• WHAT YOU SHOULD DO
Produce a verbatim transcript of the entries below, excluding pictures.

___ LISTED RECORDS ___

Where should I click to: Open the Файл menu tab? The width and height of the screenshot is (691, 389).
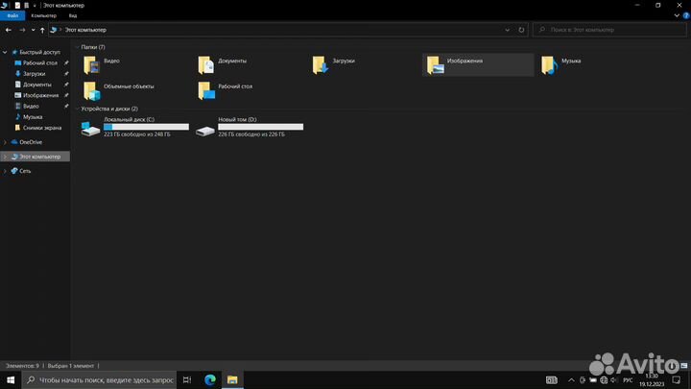click(x=12, y=16)
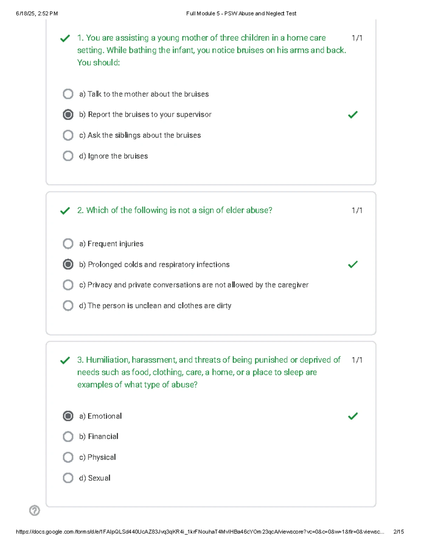421x545 pixels.
Task: Select the 'Sexual' answer option
Action: click(x=68, y=478)
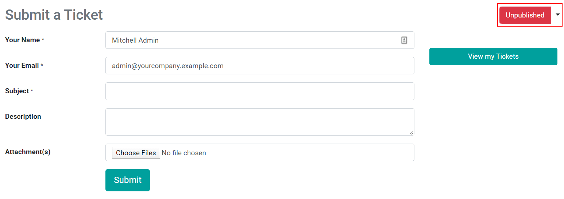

___

• TASK ANSWER
Where should I click to: Open the Файл menu tab? The width and height of the screenshot is (691, 389).
click(x=12, y=16)
421x545 pixels.
Task: Select the 'Sexual' answer option
Action: click(x=68, y=478)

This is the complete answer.